**Brief**: Scan the records for lines holding "computer". Say how many there are and give nothing else.
(Data for analysis Opens)
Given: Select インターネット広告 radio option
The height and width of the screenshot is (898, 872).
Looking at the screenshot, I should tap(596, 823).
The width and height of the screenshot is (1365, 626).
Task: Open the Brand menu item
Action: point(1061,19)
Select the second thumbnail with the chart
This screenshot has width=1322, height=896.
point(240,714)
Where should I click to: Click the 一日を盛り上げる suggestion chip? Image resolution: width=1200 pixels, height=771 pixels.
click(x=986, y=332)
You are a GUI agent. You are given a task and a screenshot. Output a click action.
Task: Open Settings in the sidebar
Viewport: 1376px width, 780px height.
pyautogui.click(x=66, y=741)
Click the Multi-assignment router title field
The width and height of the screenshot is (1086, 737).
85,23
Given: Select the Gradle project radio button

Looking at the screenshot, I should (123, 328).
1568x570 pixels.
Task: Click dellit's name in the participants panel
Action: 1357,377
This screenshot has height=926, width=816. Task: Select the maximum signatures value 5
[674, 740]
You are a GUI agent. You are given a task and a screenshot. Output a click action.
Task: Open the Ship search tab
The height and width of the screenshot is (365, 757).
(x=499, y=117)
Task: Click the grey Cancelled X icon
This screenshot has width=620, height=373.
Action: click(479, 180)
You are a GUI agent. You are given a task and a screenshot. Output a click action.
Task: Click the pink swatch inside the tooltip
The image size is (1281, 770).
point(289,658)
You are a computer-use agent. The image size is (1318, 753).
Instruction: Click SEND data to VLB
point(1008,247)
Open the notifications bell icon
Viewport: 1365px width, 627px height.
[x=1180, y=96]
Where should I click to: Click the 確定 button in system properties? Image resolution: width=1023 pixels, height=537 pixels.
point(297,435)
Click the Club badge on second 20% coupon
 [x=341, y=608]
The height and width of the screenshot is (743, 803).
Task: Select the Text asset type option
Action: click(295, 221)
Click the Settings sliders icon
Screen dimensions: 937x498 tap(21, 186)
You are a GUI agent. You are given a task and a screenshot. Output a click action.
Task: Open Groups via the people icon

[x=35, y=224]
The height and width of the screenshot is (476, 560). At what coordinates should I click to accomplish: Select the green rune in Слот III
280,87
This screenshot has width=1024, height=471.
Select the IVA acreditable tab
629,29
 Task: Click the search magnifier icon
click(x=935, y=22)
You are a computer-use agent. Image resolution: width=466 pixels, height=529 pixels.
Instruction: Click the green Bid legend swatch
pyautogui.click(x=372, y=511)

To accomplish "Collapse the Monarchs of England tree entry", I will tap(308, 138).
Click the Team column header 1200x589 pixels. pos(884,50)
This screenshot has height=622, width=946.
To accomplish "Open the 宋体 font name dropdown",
(Data for analysis Closes)
**Reply**: 2